On Wed, 2013-10-09 at 13:18 -0400, Kevin A. McGrail wrote:
> On 10/7/2013 7:53 PM, Martin Gregorie wrote:
> > If, on inspection, there is any reliable way to distinguish spam from 
> > ham in the stream coming from cvent, you could drop the RBL score down 
> > a lot (0.01 ?) and write a meta that blocks just the spam.

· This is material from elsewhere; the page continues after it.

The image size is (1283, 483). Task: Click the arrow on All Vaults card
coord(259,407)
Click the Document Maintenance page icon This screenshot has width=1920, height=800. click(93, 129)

> Perhaps but I do think there is some measure of a need for negative 
> consequences for many firms to be reliable and conscientious netizens.  
>
I'm not disagreeing with you: it would be nice if the likes of cvent
would police their subscribers better, ideally by running subscriber
output streams through SA.

My suggestion was meant for the OP rather than generally was made on the
assumption that cvent was not going to listen to any criticism or police
its subscribers.

> I'm not "out" to get cvent but I do have some pretty hard evidence they 
> have a spamming problem.  I'm very interested in what they say about it 
> and I'm giving them the opportunity to explain.
> 
A low-cost solution would be for their outgoing MTA to add a header to
tag outgoing messages with identify of the subscriber. This is
unforgeable since it would be added by the sending smarthost and would
make it easy to block spamming cvent subscribers with a meta-rule while
leaving other mail sources alone. It would also leave the definition of
a 'spammer' to the receiving MTA. This has benefits since some message
content is not universally regarded as spam.